Partout, les esprits sont en suspens
et dans une anxieuse attente, ce qui seul suffit à prouver combien de graves
intérêts sont ici engagés. Cette situation préoccupe à la fois le génie des
savants, la prudence des sages, les délibérations des réunions populaires, la
perspicacité des législateurs et les conseils des gouvernants. En ce moment, il
n'est pas de question qui tourmente davantage l'esprit humain.
C'est pourquoi, Vénérables Frères,
ce que, pour le bien de l'Eglise et le salut commun des hommes, Nous avons fait
ailleurs par Nos Lettres sur la Souveraineté politique (2), la Liberté humaine
(3), la Constitution chrétienne des Etats (4), et sur d'autres sujets analogues,
afin de réfuter selon qu'il Nous semblait opportun les opinions erronées et
fallacieuses, Nous jugeons devoir le réitérer aujourd'hui et pour les mêmes
motifs en vous entretenant de la Condition des ouvriers. Ce sujet, Nous
l'avons, suivant l'occasion, effleuré plusieurs fois. Mais la conscience de
Notre charge apostolique Nous fait un devoir de le traiter dans cette encyclique
plus explicitement et avec plus d'ampleur, afin de mettre en évidence les
principes d'une solution conforme à la vérité et à l'équité.
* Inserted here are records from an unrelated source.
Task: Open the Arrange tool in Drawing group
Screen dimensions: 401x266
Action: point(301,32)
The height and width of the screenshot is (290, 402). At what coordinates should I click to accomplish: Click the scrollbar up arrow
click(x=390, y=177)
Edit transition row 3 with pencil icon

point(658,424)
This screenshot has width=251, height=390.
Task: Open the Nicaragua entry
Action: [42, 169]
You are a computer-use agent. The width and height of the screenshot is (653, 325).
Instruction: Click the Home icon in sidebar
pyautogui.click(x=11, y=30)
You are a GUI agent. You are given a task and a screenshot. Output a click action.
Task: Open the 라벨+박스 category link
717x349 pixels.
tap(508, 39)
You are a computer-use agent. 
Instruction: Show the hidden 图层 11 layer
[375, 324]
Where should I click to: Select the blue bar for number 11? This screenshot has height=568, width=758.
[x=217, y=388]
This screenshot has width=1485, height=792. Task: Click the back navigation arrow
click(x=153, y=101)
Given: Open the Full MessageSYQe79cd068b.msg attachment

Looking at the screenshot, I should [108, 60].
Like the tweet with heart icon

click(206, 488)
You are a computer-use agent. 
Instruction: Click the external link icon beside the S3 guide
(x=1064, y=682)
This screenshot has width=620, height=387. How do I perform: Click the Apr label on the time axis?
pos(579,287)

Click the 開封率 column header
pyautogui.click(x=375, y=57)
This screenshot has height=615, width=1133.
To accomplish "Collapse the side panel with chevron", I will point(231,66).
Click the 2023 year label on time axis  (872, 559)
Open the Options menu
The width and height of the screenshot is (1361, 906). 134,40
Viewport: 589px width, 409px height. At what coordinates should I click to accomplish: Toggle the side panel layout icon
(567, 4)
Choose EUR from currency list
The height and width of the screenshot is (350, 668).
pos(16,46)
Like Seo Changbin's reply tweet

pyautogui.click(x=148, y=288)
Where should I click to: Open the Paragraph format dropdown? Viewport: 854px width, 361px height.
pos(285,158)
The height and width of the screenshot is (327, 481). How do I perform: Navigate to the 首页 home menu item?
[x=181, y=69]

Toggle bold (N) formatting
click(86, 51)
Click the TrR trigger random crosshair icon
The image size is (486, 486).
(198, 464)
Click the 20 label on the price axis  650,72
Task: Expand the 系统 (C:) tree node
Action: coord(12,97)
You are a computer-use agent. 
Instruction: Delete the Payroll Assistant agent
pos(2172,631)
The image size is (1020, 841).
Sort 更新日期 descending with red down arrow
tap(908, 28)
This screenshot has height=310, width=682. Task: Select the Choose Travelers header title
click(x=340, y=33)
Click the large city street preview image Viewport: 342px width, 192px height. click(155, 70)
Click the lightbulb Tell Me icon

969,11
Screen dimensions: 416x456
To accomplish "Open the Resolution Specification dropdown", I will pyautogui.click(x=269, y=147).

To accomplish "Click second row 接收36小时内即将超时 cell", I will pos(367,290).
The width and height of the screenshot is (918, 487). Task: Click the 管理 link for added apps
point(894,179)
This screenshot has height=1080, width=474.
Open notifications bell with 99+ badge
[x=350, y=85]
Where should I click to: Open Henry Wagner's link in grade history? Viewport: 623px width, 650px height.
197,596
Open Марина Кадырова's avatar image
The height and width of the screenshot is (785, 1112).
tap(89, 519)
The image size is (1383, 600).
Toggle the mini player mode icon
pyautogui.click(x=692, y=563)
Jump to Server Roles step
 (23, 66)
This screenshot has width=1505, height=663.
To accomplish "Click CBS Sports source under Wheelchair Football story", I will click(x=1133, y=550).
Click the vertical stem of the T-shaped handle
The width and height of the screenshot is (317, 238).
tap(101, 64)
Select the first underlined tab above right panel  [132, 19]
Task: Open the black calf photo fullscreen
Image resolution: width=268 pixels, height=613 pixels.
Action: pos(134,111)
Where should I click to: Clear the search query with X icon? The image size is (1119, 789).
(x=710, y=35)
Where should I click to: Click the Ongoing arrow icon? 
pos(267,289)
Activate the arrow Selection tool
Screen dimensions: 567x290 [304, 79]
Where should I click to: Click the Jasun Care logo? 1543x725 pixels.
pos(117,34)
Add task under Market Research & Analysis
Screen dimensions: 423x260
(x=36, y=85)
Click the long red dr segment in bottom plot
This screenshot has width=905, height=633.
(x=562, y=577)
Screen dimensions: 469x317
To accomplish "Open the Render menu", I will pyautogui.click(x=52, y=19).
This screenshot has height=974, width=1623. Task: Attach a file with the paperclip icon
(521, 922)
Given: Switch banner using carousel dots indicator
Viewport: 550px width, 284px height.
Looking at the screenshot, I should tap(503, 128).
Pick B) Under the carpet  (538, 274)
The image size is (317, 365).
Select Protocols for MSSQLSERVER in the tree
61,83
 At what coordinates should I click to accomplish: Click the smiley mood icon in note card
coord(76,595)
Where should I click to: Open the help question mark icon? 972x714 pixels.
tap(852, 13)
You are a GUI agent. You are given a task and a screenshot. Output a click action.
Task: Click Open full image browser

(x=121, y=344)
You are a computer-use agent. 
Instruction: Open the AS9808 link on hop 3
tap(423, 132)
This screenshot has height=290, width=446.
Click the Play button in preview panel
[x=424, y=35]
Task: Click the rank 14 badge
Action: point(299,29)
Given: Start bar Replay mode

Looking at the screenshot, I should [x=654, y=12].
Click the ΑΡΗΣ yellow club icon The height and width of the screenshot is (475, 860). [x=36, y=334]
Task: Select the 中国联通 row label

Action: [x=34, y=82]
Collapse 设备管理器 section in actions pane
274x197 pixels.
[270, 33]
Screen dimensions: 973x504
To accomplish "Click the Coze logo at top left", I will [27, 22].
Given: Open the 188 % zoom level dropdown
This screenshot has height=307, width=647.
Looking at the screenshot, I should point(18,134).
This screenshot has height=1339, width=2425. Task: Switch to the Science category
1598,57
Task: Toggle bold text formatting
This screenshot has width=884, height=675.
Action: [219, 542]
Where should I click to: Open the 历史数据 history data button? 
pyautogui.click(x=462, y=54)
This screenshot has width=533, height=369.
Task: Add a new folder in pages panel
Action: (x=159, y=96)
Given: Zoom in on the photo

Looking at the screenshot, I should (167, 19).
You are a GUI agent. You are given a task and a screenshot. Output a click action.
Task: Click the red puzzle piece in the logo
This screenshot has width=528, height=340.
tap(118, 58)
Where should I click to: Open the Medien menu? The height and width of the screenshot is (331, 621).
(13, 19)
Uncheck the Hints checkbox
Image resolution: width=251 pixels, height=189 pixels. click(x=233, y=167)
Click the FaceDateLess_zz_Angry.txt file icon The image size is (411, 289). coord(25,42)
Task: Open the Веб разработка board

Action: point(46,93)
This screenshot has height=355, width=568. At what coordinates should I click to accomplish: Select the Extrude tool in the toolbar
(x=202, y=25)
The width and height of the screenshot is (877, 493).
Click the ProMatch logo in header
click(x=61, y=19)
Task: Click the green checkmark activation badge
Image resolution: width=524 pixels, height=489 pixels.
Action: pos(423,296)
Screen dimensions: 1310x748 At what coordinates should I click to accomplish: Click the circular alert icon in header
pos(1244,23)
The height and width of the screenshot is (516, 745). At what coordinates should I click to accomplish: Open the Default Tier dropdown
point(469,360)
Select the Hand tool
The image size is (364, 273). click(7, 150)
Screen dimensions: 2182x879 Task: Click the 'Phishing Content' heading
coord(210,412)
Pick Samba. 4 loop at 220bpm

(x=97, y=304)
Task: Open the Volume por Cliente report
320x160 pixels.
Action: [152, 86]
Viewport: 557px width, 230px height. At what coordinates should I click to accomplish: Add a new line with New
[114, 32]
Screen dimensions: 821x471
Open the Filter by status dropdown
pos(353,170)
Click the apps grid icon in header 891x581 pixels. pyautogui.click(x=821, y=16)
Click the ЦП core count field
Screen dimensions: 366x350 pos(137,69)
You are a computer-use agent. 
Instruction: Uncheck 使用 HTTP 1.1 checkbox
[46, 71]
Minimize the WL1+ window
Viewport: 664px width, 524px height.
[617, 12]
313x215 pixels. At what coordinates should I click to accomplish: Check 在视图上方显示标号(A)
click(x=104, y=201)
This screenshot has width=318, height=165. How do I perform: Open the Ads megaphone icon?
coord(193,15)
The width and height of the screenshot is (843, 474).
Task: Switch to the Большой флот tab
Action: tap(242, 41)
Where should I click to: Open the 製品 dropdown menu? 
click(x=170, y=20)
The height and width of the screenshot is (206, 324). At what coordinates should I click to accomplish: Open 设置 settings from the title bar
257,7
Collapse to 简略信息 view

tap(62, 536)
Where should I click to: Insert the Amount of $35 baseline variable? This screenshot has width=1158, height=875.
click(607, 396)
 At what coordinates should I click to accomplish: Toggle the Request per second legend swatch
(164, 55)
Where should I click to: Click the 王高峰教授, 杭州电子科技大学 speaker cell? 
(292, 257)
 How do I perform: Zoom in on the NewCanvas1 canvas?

Le problème n'est pas aisé à
résoudre, ni exempt de péril. Il est difficile, en effet, de préciser avec
justesse les droits et les devoirs qui règlent les relations des riches et des
prolétaires, des capitalistes et des travailleurs. D'autre part, le problème
n'est pas sans danger, parce que trop souvent d'habiles agitateurs cherchent à
en dénaturer le sens et en profitent pour exciter les multitudes et fomenter les
troubles.
Quoi qu'il en soit, Nous sommes
persuadé, et tout le monde en convient, qu'il faut, par des mesures promptes et
efficaces, venir en aide aux hommes des classes inférieures, attendu qu'ils sont
pour la plupart dans une situation d'infortune et de misère imméritées.
Le dernier siècle a détruit, sans
rien leur substituer, les corporations anciennes qui étaient pour eux une
protection. Les sentiments religieux du passé ont disparu des lois et des
institutions publiques et ainsi, peu à peu, les travailleurs isolés et sans
défense se sont vu, avec le temps, livrer à la merci de maîtres inhumains et à
la cupidité d'une concurrence effrénée. Une usure dévorante est venue accroître
encore le mal. Condamnée à plusieurs reprises par le jugement de l'Eglise, elle
n'a cessé d'être pratiquée sous une autre forme par des hommes avides de gain et
d'une insatiable cupidité. À tout cela, il faut ajouter la concentration entre
les mains de quelques-uns de l'industrie et du commerce devenus le partage d'un
petit nombre d'hommes opulents et de ploutocrates qui imposent ainsi un joug
presque servile à l'infinie multitude des prolétaires.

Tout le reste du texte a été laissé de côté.